“Manufacturing Doesn’t Drive Innovation” — The Myth That R&D and Production Are Separate

Real innovation happens in labs and tech companies — manufacturing just executes what others invent

REALITY

Manufacturing USA exists to accelerate innovation into production — ensuring that breakthroughs invented in the U.S. are also made in the U.S.

PICTURED HERE:

Workshop, scramjet, America Makes products. Source: Manufacturing USA 2025 Report.

The Stereotype

Innovation lives in universities, research labs, and technology companies. Manufacturing is the downstream activity — execution, not invention. The creative, high-value intellectual work happens before the factory floor. This framing has shaped funding decisions, career choices, and policy priorities for decades.

 

The Reality

This framing misconstrues where American innovation stalls — and why. The United States has consistently led the world in basic applied research. The persistent challenge is the “valley of death” between laboratory discovery and commercial production: the gap at Technology Readiness Levels 4 through 7, where promising technologies fail to scale because no single company can shoulder the technical risk and capital cost of figuring out how to manufacture on their own.

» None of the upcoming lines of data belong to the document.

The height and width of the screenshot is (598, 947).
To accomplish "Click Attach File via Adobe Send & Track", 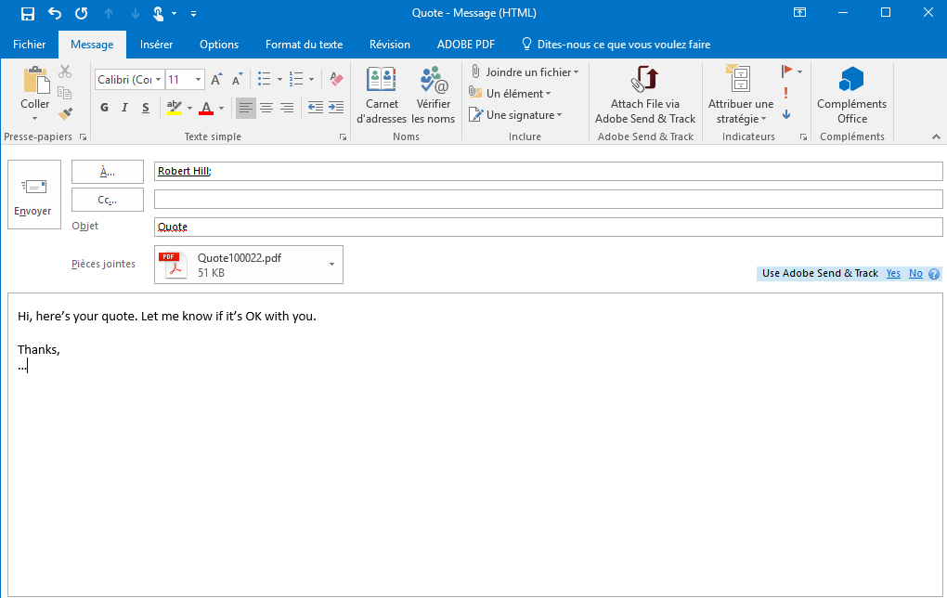I will coord(644,95).
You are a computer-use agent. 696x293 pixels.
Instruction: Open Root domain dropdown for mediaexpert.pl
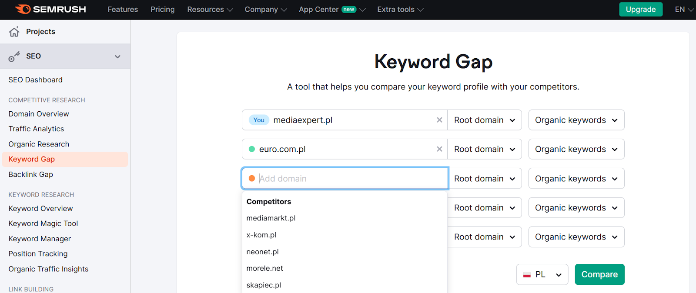[x=485, y=120]
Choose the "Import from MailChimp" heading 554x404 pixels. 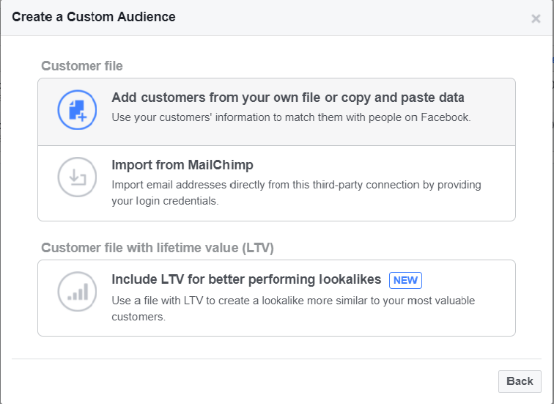coord(182,165)
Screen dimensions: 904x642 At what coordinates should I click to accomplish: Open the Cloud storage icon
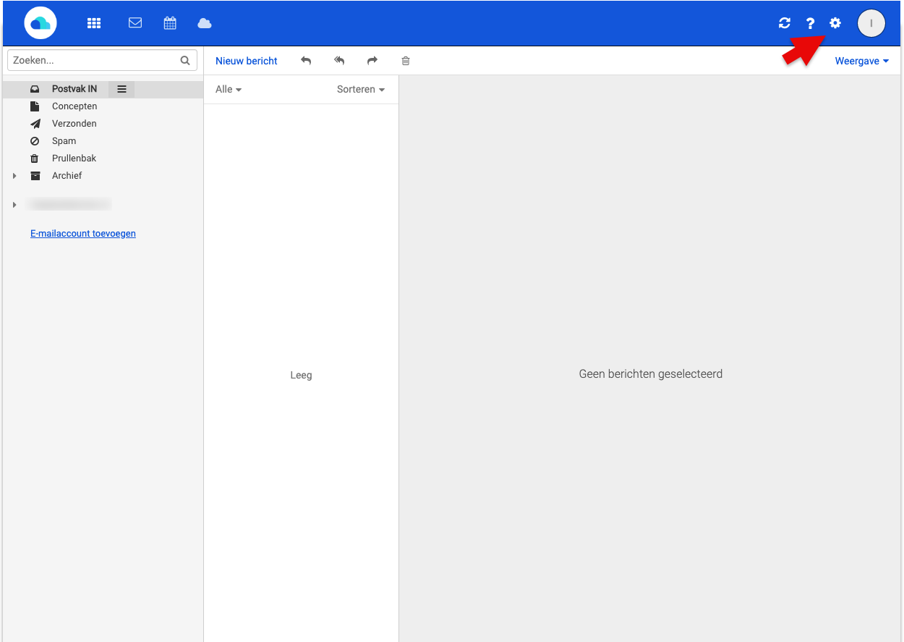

Manufacturing is innovation. Process innovation — discovering how to make something at speed, scale, cost, and quality — is as technically demanding as any laboratory breakthrough. It is also where the economic and national security value of research is ultimately realized. A technological concept that cannot be manufactured is a technology that cannot create jobs, secure supply chains, or defend the nation.

 

What the Network Does

Manufacturing USA institutes are explicitly designed to bridge the valley of death. Each institute operates at the intersection of applied research and production-readiness to bring products to market:

  • America Makes (Youngstown, OH) has published the Standardization Roadmap for Additive Manufacturing (Version 3.0) and awarded over $36M in competitive project calls — systematically building the technical standards, material databases, and process knowledge needed to make additive manufacturing scalable across aerospace, defense, and medical device industries. Its work transforms laboratory-scale 3D printing into production-reliable manufacturing capability.
  • RAPID Manufacturing Institute (New York, NY) focuses specifically on closing the gap between bench-scale chemistry and industrial-scale chemical production. RAPID’s modular process intensification approach allows manufacturers to validate production processes at pilot scale before full capital commitment — dramatically reducing the risk of the scale-up step that kills most chemical innovations before they reach the market.
  • NextFlex (San Jose, CA) developed the flexible hybrid electronics that now power the Army’s Battlefield Assisted Trauma Distributed Observation Kit (BATDOK) — vital-sign monitoring devices deployed at Camp Pendleton in 2023. This is a textbook valley-of-death story: a technology developed in a research environment, scaled through NextFlex’s shared infrastructure, and moved into production for a defense application that previously had no reliable domestic source.
  • LIFT (Detroit, MI) launched the Advanced Metallics Production and Processing Center (AMPP) located at LIFT’s facility in Detroit, the AMPP Center is delivering the highest quality metal powder and wire feedstocks at a development scale to support the diverse breadth of additive manufacturing processes on the market today. This state-of-the-art center helps organizations bridge the gap between research and metal additive manufacturing part qualification. AMPP is a unique national asset filling a supply chain void providing critical materials to the OIB and DIB.

Why It Matters

Manufacturing accounts for 54% of U.S. private sector R&D investment — making it the single largest driver of American industrial research, ahead of software, pharmaceuticals, and every other sector. The Manufacturing USA network’s 929 active R&D projects in FY2023, with 85% meeting their key technical objectives, represent an innovation pipeline operating at national scale.

What distinguishes this pipeline is that it does not stop at discovery. The explicit goal of every Manufacturing USA Institute is to get innovations from the lab to the production floor — in America. What is invented here should also be made here.

Manufacturing USA network FY2023: 929 active R&D projects; 85% of projects meeting key technical objectives; $539.9M total network investment. Source: NIST AMS 600-19.